■ READING TEXT ■
------------
The CPU must pass RV32I compliance tests
As reference following github URL is givenhttps://github.com/riscv/riscv-compliance/tree/master/riscv-test-suite/rv32i
There is a Makefile and two subdirectories: src and references. The src directory includes the source code for tests and the reference directory reference dumps for the tests. We have no other choice as to assume that we need to pass all the tests, using all the test cases from the src directory. If we now read the the riscv compliance suite documentation a bit higher in the same github repository we see that it is required to use the reference signatures:
The only requirement needed in this case is that there must be an option to dump the results from the target in the test environment so as the comparison to test reference signature is possible.
So no matter how we validate our SoftCPU we must provide a way to dump the signature data from the memory after the test runs. We should use ALL the src from the compliance directory and compare with the signatures and we must pass match on all cases. This is the only way to pass the compliance tests.
Good thing is that there is a documentation how to setup the "target" environment for the RISCV compliance tests: https://github.com/riscv/riscv-compliance/tree/master/doc
Documentation is always good to have, right? So what we have in this document? Lets search for the word "verilog" - found, there is a topic about the use of Verilator. Very good, so we follow the given steps to setup verilator as "target" and we are half way done setting up the compliance suite environment, right?
No. The section for the Verilator has one word as content: "tbd" nothing more! Similarly there is section for one existing hardware target with the same word "tbd" as full content.
So, there is no documentation how to setup the RISCV compliance test environment for any RTL simulator or any real hardware target.
------------
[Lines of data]
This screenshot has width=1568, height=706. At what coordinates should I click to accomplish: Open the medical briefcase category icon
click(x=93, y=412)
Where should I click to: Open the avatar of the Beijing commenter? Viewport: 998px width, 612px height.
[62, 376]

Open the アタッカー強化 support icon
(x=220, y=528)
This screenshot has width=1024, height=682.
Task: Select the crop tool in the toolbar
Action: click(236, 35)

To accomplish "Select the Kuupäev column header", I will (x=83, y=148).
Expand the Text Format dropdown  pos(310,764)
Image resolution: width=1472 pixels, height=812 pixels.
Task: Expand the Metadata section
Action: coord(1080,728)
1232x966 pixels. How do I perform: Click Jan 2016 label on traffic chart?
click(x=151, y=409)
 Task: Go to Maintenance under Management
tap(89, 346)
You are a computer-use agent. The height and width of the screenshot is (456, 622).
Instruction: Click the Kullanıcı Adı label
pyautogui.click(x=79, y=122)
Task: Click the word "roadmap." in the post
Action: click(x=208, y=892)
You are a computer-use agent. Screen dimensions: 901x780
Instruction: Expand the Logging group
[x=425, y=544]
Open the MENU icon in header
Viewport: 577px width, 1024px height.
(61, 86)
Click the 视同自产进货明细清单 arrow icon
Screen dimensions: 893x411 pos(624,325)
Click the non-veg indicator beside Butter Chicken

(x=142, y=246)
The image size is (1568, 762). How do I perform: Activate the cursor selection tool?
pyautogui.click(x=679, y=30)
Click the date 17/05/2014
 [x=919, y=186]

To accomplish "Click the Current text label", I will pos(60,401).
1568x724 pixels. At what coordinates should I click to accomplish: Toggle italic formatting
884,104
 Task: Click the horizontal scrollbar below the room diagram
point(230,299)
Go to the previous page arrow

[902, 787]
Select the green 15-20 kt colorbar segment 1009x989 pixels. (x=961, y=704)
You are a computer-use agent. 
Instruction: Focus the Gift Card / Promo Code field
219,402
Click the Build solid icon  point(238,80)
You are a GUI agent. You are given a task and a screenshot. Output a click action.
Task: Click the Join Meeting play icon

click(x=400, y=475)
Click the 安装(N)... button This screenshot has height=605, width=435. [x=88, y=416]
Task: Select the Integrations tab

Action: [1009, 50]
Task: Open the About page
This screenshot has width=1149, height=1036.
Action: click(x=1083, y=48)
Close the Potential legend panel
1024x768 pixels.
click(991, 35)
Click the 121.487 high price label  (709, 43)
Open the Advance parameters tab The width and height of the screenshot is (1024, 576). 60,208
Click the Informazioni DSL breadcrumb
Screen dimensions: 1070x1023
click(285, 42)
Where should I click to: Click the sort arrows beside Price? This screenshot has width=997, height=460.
------------
■ TASK REQUIREMENTS ■
a – Repeat the passage of the compliance-test text starting with "Good thing is" and going on through "as full content.".
b – Please list everything the compliance-test text says the rv32i test-suite directory contains.
c – According to the compliance-test text, why must the signature data be dumped from memory after the tests run?

■ SOLVED TASKS ■
a –
Good thing is that there is a documentation how to setup the "target" environment for the RISCV compliance tests: https://github.com/riscv/riscv-compliance/tree/master/doc
Documentation is always good to have, right? So what we have in this document? Lets search for the word "verilog" - found, there is a topic about the use of Verilator. Very good, so we follow the given steps to setup verilator as "target" and we are half way done setting up the compliance suite environment, right?
No. The section for the Verilator has one word as content: "tbd" nothing more! Similarly there is section for one existing hardware target with the same word "tbd" as full content.

b –
- a Makefile
- the src subdirectory
- the references subdirectory

c – The compliance suite documentation requires an option to dump the results from the target so they can be compared with the reference signatures. Every test must match those signatures, and that is the only way to pass the compliance tests.